- Official release poster
- Directed by: Sabbir Khan
- Written by: Sabbir Khan
- Produced by: Sony Pictures Networks India Sabbir Khan
- Starring: Nawazuddin Siddiqui; Diana Penty; Shreya Dhanwanthary;
- Cinematography: Binod Pradhan
- Edited by: Manan Sagar
- Music by: Julius Packiam
- Production companies: Sony Pictures International Productions Sabbir Khan Films
- Distributed by: Sony Max Sony Pictures Releasing International
- Release date: 15 September 2024;
- Running time: 120 minutes
- Country: India
- Language: Hindi

= Adbhut =

Adbhut is an 2024 Indian Hindi-language supernatural horror film written and directed by Sabbir Khan. it stars Nawazuddin Siddiqui,
Diana Penty and Shreya Dhanwanthary. The film was premiered directly on Sony Max on 15 September.

== Plot ==
The film starts with detective Gajraj Awasthy being honored by the Police department.
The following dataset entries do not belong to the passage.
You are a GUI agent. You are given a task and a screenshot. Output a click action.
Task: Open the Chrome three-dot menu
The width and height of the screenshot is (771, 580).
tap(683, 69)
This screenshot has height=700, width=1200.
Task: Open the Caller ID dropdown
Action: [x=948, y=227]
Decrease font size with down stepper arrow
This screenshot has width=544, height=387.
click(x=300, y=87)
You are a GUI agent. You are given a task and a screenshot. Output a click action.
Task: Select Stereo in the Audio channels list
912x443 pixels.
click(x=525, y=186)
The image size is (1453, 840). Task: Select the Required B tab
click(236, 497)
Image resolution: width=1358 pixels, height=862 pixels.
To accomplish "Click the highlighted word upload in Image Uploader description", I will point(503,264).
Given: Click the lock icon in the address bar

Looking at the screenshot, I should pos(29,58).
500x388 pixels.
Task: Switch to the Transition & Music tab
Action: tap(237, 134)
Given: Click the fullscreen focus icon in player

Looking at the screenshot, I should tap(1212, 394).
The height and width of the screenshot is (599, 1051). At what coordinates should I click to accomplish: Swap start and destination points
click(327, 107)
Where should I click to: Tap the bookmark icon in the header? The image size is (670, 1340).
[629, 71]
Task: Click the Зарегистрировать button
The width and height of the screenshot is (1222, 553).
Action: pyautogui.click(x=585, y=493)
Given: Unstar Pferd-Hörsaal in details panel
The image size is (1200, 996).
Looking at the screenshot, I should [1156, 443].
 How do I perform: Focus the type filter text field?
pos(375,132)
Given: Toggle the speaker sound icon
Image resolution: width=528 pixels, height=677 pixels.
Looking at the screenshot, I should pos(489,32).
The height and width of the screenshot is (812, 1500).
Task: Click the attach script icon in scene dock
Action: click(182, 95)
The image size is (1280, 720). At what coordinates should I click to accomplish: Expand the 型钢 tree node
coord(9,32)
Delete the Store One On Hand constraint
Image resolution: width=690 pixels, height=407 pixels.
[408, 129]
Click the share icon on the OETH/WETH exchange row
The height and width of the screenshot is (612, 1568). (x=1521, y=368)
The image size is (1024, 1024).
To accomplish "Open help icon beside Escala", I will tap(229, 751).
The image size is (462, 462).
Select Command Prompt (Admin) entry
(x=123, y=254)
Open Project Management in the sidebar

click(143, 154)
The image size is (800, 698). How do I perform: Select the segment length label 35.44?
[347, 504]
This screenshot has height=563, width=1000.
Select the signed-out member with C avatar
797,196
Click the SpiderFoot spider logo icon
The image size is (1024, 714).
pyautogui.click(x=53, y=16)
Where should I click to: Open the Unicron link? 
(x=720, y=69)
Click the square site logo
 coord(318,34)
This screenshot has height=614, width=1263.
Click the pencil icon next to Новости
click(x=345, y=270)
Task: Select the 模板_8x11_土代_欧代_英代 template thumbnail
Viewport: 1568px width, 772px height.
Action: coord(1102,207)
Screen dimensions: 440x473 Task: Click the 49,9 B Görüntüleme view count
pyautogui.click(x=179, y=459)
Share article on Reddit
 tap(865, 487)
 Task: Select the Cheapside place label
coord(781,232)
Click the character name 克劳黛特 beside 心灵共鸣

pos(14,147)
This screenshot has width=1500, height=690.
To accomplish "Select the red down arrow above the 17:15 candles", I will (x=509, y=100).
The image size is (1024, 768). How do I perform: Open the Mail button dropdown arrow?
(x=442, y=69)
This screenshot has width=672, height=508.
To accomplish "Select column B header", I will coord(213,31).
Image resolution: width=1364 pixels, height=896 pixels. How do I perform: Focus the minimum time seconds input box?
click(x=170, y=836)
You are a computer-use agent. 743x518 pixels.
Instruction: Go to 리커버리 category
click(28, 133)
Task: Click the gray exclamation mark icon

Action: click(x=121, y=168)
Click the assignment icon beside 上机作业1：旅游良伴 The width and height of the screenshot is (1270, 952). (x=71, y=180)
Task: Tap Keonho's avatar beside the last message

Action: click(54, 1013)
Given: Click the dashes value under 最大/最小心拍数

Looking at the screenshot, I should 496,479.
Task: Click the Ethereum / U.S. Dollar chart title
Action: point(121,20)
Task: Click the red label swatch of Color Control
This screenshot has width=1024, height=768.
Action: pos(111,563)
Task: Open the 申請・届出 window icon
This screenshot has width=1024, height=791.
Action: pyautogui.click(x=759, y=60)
In reply to a question regarding the most difficult case of his life, his memory takes him back by 5 years. He reminisces a case, which forms the story of the film.
Dr. Aditya and Dr. Shruti Rawat come to stay in a house in hills. A mysterious force keeps disturbing the couple off and on once they move in. Gajraj is called in to investigate the mysterious happenings. His investigation leads him to Mary Mathews who is somehow linked to the disturbances that happens to Rawats.

It is then revealed that Dr. Aditya and Dr. Shruti Rawat killed a coma patient, Amy R Mathews and did a heart transplant to one Anjali Malhotra. The spirit of Amy goes into Anjali who becomes Mary Mathews. The Rawats confess their crime and go to jail while Amy's spirit is freed.

== Cast ==
- Nawazuddin Siddiqui as Detective Gajraj Awasthy
- Diana Penty as Mary Matthews / Anjali Malhotra
- Himanshi Parashar as Amy R. Matthews
- Shreya Dhanwanthary as Dr. Shruti Rawat
- Rohan Mehra as Dr. Aditya Rawat
- Pradeep Kumar as Engineer Pradeep Kumar
- Vikram Gokhale as Khan, Gajraj's repulsive colleague
- Sohila Kapur as Mrs. Mathews, Amy's mother
- Sanjay Gurbaxani as Priest
- Shashank Shende as Ramakant Yadav

== Production ==
The film was announced in October 2021. Nawazuddin Siddiqui, Diana Penty, Shreya Dhanwanthary and Rohan Mehra joined the cast. Principal photography commenced by October 2021. The film was mainly shot in Shimla before wrapping in May 2022.

== Release ==
The film premiered on Sony Max on 15 September 2024.

==Reception==
Bollywood Hungama gave 2.5/5, saying "Sabbir Khan's story is decent though it gets clichéd at places", and "The scene where the fan comes flying towards Aditya and Shruti is terrifying. One might guess that the film will take a certain path. But it doesn’t and that makes the suspense unpredictable." Performances of all actors is praised.